Miniatured Microscopy solutions
Miniaturized fluorescence microscopy is a method that uses a lightweight and small footprint microscope to monitor and modulate large scale cellular activity in freely behaving animals.
- Advantages
- Record individual cell activity in a specific population of neuronal or glial cells using genetically encoded sensors
- Map the spatial position of group of cells
- Correlate functional and morphological cellular activity with animal behavior
- Monitor the same population of cells over months
- Modulate activity in a specific population by combining imaging with optogenetic manipulations using genetically encoded opsins
- Compare the activity of two populations or take advantage of combinatory genetic labeling approaches when using two-color fluorescence microscopes
- Combine microscope imaging with other modalities such as fluid injection, or fiber photometry using specialized implants.
- Disadvantages
- Heavier than photometry recording systems as the miniaturized microscope is attached to the animal during recording
- Limited sampling depth, due to light scattering and absorption (1-photon epifluorescence imaging)
- Invasive chronic implant
Solutions
Doric offers complete turn-key solutions that include all the necessary components for fluorescence imaging in freely behaving animals, from the implant to the software interface.
For deep brain single marker imaging, opt for the Twist-on efocus Microsopy systems available for green or red fluorescence imaging, and benefit of:
- An intuitive and robust connection between the microscope body and the imaging cannula using the new twist-on mechanism (no pressure on the skull during connection, no tools required)
- A precise electronic focus adjustment that allows to track the same cells over time and improves fluorescence signal and spatial resolution
- The imaging cannula auto-alignment: the GRIN relay lens is always perfectly aligned with the microscope
- A GRIN lens implant for each application: 1 mm of diameter GRIN lenses for a larger field of view when imaging superficial brain regions (cortex, hippocampus), or less invasive 0.5 mm of diameter GRIN lenses to image deeper structures (hypothalamus), prism tip option for lateral imaging and lower invasiveness
- An optogenetic stimulation option that provides up to 55 mW/mm2 of yellow light (pulsed or continuous) at the tip of the implant
- An enhanced durability with connectorized cables and a lightweight machined aluminium microscope body
To record simultaneously the activity of two populations labelled with two spectrally distinct fluorophores, the 2-color Fluorescence Microscopy systems should be considered. Doric’s 2-color microscope are highly miniaturized and integrate two independent image sensors optimized for GCaMP and Red fluorescence imaging.

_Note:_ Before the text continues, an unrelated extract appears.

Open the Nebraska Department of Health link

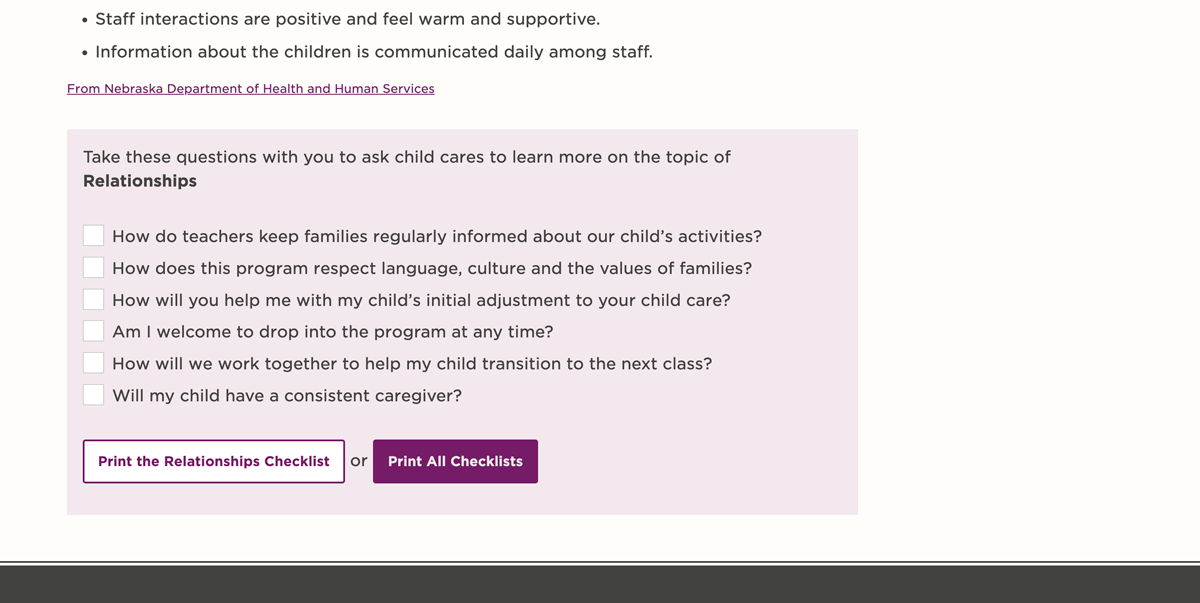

If you are more interested in the superficial layers of the brain consider surface models of single-color or 2-color microscopes. Without the need of rod implants (e.g. GRIN lenses) surface microscopy is less invasive than deep-brain microscopes and has a larger field of view. Surface microscopes can also be combined with a glass prism to image brain structures up to 1.5 mm deep.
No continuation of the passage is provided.